PE isn't always flat though. Sometimes the weather and wave gods align and then it goes ballistic. And for those day you have to be prepared! Cos on it's day the bay can dish out waves that rival the best of them. Clubhouse is one of those mystical spots that can deliver.
Like the massive swell on the 19 January this year. Gustav Lokotsch, one of the few PE surfers who actively seek out the really, really big stuff was rewarded with the wave of his life that day. A perfect monster that ran from Clubhouse all the way past Avo's rock and into the bay at Avalanche. You can read his amazing account here
So for those who saw Dennis Ellis's Facebook pic last week of two big wave sticks he has just shaped (image below), and wondering why anyone in PE would ever need those - just take a read of Gustav's story above.
There are big wave boards and lil wave boards - and in PE it's mostly the lil wave one's you need. Surf Centre's Gavin Rother added another stick to his quiver recently, and she got some glitter treatment to the deck - so if you see Gavin twinkling past you now you know why. She also has the RSPro hexatraction on the deck for the wax-less surf experience. You can grab some at Surf Centre. Check out my review of RSPro hexatraction here. Good stuff this is!
Local logger Alfonso Peters went off to Biarittz in France last week to represent SA in the ISA World Longboard Champs.

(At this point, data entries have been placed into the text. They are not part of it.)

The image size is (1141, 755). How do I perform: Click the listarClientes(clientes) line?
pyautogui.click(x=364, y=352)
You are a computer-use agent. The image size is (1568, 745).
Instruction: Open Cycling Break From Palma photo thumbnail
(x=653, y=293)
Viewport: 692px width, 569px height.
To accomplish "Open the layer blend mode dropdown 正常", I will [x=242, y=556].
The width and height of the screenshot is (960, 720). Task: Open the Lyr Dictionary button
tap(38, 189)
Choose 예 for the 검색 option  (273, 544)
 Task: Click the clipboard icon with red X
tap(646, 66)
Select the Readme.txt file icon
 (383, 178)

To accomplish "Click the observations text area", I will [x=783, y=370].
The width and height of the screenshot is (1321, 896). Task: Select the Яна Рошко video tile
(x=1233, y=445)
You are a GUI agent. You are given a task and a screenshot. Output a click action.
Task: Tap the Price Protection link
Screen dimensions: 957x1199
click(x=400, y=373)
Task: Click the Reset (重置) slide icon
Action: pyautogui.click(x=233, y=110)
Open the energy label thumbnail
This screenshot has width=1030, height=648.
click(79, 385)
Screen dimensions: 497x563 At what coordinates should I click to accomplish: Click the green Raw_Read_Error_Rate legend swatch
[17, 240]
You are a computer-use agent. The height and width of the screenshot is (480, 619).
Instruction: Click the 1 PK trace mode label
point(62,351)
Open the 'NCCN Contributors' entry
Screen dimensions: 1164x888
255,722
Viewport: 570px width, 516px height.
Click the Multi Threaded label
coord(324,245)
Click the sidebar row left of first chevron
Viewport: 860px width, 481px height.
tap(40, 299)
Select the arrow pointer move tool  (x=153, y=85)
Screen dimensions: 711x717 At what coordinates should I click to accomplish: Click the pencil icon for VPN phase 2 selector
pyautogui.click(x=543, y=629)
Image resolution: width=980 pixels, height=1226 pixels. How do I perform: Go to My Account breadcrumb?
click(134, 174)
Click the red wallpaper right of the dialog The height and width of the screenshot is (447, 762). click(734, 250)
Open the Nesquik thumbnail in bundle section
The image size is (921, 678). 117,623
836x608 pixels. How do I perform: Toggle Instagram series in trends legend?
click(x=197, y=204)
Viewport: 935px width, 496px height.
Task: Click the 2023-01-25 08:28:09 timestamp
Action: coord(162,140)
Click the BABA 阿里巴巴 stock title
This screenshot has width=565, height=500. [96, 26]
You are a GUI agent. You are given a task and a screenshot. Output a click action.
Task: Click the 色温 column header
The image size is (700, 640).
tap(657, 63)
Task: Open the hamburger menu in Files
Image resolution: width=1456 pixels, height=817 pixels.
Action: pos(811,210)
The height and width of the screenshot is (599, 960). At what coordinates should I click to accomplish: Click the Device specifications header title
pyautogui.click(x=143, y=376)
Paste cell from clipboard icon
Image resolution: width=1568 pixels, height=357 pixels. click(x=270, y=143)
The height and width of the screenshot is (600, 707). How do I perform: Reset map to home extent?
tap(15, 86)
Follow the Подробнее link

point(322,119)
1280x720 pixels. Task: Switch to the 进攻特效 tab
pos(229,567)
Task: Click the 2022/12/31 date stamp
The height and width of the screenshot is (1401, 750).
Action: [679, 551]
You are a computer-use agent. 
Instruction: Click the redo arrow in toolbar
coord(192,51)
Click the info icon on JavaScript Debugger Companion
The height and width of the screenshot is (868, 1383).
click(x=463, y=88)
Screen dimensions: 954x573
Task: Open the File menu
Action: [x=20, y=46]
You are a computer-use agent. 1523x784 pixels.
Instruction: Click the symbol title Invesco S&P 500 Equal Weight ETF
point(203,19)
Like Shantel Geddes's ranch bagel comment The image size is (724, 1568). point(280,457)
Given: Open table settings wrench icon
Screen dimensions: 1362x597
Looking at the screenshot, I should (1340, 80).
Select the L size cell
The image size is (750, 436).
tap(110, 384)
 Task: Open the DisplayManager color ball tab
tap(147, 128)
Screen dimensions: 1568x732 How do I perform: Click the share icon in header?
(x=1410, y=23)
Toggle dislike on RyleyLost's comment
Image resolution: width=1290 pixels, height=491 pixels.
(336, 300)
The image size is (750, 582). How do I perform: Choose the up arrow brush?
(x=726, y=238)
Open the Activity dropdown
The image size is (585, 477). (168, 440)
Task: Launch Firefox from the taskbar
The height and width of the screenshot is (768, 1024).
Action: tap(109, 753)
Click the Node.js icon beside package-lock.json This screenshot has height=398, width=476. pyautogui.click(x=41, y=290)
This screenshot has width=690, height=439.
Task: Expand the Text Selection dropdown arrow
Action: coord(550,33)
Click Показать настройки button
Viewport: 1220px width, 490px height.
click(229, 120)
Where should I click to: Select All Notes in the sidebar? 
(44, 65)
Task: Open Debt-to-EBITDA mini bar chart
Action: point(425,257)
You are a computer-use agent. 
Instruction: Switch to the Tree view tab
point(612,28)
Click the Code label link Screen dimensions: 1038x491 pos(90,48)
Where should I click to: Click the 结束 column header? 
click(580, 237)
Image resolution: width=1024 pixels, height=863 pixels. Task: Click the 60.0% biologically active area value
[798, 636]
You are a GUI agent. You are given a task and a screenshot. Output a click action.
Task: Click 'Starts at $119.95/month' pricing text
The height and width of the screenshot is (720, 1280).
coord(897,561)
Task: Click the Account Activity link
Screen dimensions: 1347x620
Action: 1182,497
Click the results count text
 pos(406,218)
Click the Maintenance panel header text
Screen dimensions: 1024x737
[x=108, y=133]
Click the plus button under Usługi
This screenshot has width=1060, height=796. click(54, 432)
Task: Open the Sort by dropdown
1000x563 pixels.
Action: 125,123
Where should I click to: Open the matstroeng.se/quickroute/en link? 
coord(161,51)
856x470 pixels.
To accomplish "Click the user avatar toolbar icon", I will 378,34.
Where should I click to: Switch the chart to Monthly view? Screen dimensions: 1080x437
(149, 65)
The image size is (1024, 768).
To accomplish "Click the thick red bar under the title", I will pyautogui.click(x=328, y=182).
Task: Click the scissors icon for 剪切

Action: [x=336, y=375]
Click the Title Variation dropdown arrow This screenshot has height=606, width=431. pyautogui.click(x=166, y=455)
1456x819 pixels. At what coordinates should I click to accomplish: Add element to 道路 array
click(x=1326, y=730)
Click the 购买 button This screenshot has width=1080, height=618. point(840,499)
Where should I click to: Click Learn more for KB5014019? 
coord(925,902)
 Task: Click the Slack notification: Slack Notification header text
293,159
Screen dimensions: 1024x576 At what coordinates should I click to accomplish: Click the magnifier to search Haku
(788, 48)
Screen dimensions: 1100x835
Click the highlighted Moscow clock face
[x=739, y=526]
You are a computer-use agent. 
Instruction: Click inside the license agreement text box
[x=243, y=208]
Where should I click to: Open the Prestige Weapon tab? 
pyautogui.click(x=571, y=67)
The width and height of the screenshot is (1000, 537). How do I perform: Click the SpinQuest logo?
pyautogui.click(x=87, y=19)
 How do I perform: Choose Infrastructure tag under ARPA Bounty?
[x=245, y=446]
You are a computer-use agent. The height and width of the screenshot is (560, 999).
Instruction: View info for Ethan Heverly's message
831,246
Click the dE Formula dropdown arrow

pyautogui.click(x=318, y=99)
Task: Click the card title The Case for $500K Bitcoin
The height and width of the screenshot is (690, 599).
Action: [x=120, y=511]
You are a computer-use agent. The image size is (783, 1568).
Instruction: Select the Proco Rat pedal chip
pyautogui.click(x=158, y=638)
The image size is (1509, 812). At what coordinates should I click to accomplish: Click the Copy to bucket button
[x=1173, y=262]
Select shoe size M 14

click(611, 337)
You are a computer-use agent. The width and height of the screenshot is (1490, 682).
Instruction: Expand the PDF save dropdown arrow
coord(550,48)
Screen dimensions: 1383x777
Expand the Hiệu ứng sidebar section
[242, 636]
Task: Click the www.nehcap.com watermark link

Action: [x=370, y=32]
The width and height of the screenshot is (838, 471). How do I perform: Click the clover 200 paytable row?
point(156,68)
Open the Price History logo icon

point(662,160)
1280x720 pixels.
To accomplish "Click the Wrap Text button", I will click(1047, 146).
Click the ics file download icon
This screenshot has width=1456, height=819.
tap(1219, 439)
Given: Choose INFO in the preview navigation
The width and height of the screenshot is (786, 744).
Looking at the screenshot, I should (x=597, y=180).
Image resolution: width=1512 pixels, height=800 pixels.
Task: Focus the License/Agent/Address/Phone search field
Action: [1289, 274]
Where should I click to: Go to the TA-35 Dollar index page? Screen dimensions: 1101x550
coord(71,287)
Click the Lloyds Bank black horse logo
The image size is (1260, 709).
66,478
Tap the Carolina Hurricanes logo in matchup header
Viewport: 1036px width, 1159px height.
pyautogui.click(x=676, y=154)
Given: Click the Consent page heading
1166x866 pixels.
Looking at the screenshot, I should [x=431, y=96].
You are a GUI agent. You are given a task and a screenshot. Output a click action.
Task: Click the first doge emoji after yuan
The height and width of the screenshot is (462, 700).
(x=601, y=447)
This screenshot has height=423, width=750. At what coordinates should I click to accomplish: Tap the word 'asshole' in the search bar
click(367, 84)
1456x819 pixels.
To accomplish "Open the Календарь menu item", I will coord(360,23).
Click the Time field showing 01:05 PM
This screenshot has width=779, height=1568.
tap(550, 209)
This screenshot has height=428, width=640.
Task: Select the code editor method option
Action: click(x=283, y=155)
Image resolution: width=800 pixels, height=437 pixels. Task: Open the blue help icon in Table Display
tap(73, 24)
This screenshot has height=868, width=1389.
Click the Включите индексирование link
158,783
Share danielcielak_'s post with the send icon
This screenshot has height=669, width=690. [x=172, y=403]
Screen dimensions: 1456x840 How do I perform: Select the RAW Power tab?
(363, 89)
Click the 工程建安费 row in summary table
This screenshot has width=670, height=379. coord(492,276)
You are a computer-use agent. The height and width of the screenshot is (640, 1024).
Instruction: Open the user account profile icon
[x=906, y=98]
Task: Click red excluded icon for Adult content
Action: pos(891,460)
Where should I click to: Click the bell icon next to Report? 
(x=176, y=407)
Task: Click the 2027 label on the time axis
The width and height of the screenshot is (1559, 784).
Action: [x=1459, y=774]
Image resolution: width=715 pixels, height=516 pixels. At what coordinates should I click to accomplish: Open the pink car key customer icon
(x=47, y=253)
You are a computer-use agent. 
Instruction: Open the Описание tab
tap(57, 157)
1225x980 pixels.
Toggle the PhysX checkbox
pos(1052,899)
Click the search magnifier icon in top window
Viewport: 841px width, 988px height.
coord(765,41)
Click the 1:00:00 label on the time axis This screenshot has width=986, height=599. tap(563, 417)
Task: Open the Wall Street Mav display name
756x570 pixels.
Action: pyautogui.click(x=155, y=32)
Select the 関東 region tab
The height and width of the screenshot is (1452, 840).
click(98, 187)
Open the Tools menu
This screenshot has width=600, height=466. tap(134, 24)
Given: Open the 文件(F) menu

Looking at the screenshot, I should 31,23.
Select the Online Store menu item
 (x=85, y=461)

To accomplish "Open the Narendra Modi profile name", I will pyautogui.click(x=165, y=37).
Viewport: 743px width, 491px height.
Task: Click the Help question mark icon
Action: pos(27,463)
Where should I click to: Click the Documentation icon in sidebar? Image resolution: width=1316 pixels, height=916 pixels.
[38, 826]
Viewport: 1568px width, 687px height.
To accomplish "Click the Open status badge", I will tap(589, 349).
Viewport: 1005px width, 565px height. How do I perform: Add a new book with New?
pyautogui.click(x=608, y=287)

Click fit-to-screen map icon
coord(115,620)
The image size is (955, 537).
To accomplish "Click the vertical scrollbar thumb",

Unfortunately the surf was mostly like Pipe on a small, onshore, atrocious day, which made competing pretty damn hard and more like a lotto. Alfonso got himself a 17th possie.
Eish, the fish farm debacle continues. With the area off of Pipe still within one of the spots they want to zone for it. Now we all know that's a really doff idea, so if you'd like to add your name to the petition to object to it, please do so here:
Say no to the Fish Farm
We are blessed with a beautiful bay - let's try keep it that way!